Friday, January 02, 2009

Grass Isn't Mowed on Weekends

What first comes across our minds
                                         About the stocky Mexican

Pushing a mower across the lawn
                                         At 7.am. on a Sunday

As the roar of the cutter wakes us?
                                         Let me take a guess.

Why do they have to come so damn early?
                                         What do we make of his flannel

Shirt missing buttons at the cuffs,
                                         Threadbare at the shoulders,

The grass stains around his knees,
                                         The dirt like roadmaps to nowhere,

Between the wrinkles of his neck?
                                         Let me take a shot.
Dirty Mexican.

Would his appearance lead us to believe
                                         He is a border jumper or wetback

Who hits the bar top with an empty shot glass
                                         For the twelfth time then goes home

To kick his wife around like fallen grapefruit
                                         Lying on the ground?

First, the stocky Mexican isn't mowing the lawn
                                         At 7 a.m. on a Saturday.

He doesn't work weekends anymore ever since
                                         He lost one-third of his route

To laborers willing to work for next to nothing.
                                         Second, he knows better than to kneel

On the wet grass because, well, the knees
                                         Of his pants will become grass-stained

And pants don't grow on trees, even here,
                                         Close to Palm Springs.
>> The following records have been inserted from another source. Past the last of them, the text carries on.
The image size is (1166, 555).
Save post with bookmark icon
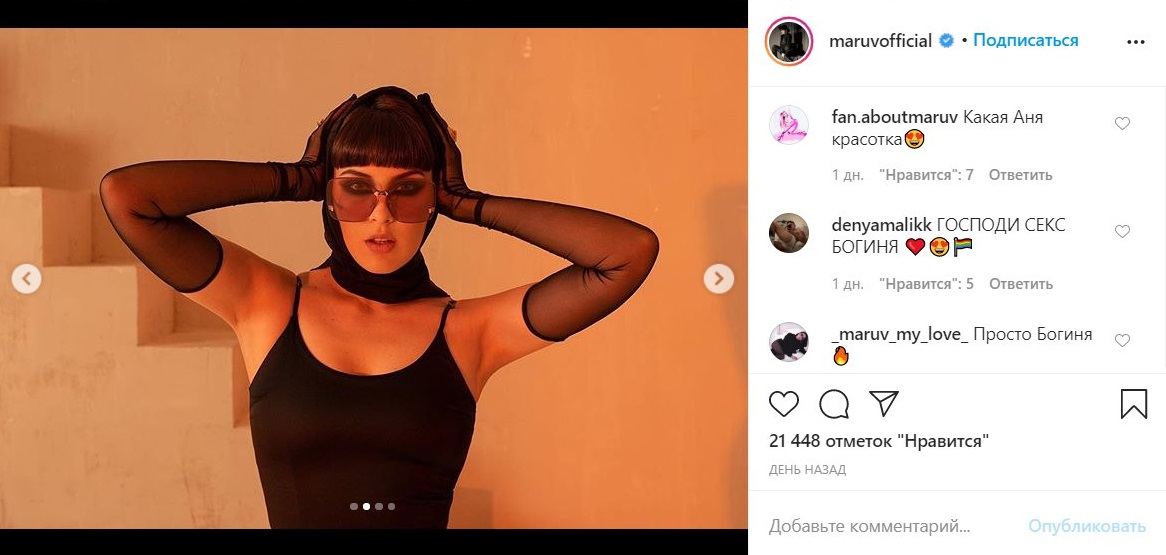1133,404
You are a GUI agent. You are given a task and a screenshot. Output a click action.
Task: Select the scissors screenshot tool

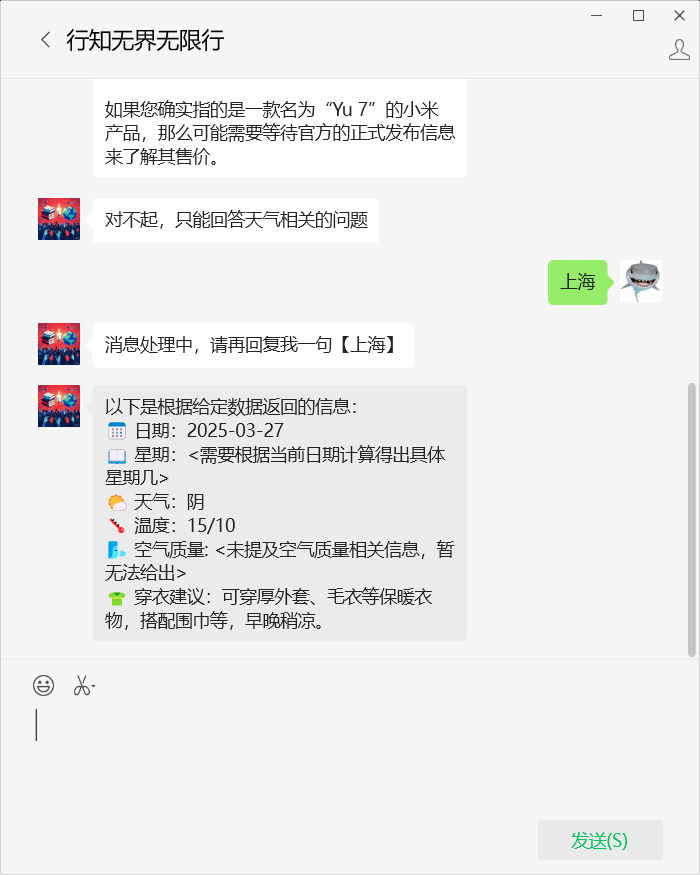pos(81,685)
Instead, after 25 years of the same blue collar work,
                                         Two sons out and one going to college,

Rather than jail, and a small but modest savings
                                         In case he loses the remaining two-thirds

Of his work -- no matter how small and reluctantly
                                         The checks come in the mail--

My father the stocky gardener believes
                                         He firmly holds his life

In both his hands like pruning shears,
                                         Chopping branches and blossoms,

Never looking downward as they fall to his feet
                                         In pieces like the American dream.




--John Olivares Espinoza, The Date Fruit Elegies (Bilingual Press, 2008)

3 comments:

Francisco Aragón said...

Hi Suzanne:
Glad to see you have John's book.
FA

LoveandSalt said...

so good to talk to you--was it yesterday--i am fuzzy...sorry if i rang off abruptly at the end, as i was losing altitude and had to come in for a soft landing.

i want to come and play in emilys dollhouse

love
c

Suzanne said...

It was wonderful to talk to you, you didn't sound fuzzy... I wish I was there with you, but two fuzzy people probably is cause for trouble, eh?

I love Em's dollhouse, you should come over to play.